Uno degli elementi più riconoscibili del linguaggio di Falco è l’uso del monocromo. Attraverso il bianco, il nero e le infinite sfumature del grigio, l’artista sottrae l’immagine al rumore della realtà contemporanea per restituirla a una dimensione più intima e universale. La luce non si limita a illuminare gli oggetti: li scolpisce lentamente, li sospende, trasformandoli in presenze quasi metafisiche.
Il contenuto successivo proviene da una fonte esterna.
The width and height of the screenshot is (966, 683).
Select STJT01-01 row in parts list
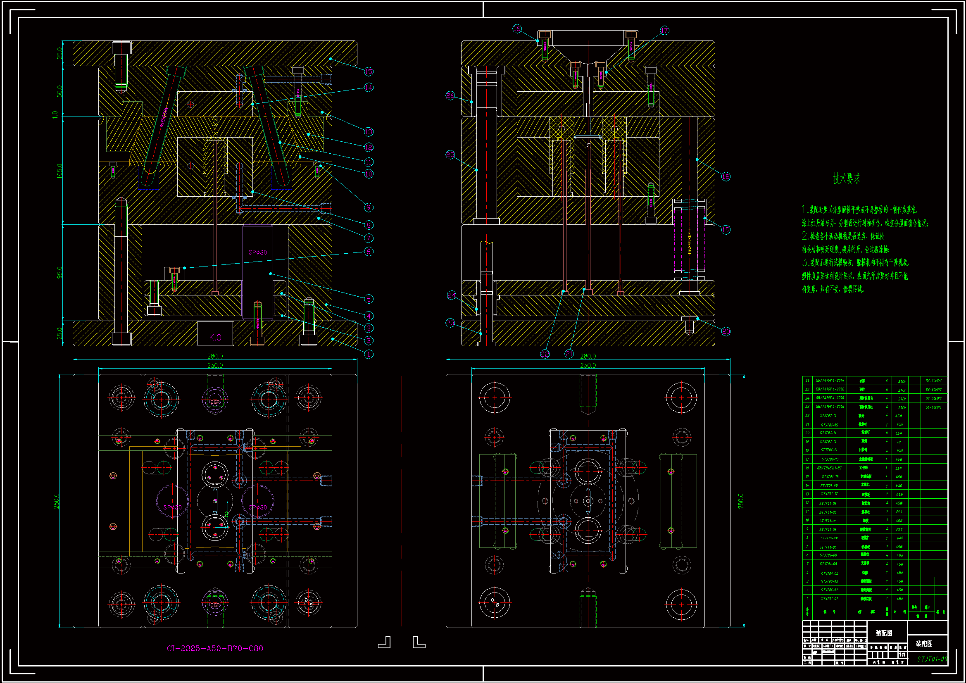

Nelle sue nature morte bottiglie, volumi geometrici e superfici essenziali dialogano in un silenzio calibrato, evocando una sensibilità vicina alla pittura metafisica contemporanea. Nei paesaggi urbani e nelle stazioni di servizio emerge invece una riflessione sottile sulla solitudine dello spazio moderno. Luoghi anonimi e apparentemente marginali diventano scenari immobili, attraversati da una calma irreale e da una sensazione di attesa.
Anche quando il riferimento figurativo resta evidente, Sergio Falco non ricerca mai il semplice realismo. Le sue immagini sembrano appartenere piuttosto a una memoria interiore, filtrata dal tempo e dalla percezione. I contorni si ammorbidiscono, le forme si dissolvono leggermente e l’atmosfera prende lentamente il sopravvento sul racconto.

La forza della sua pittura risiede proprio in questa capacità rara: dare forma al silenzio. Le opere di Sergio Falco non cercano l’impatto immediato, ma costruiscono una relazione lenta e profonda con lo spettatore, invitandolo a fermarsi e osservare ciò che normalmente passa inosservato.
La sua ricerca si inserisce così in una linea della pittura contemporanea che privilegia la percezione, la memoria e la qualità del tempo interiore, dimostrando come anche la sottrazione possa diventare oggi un gesto radicale e profondamente poetico.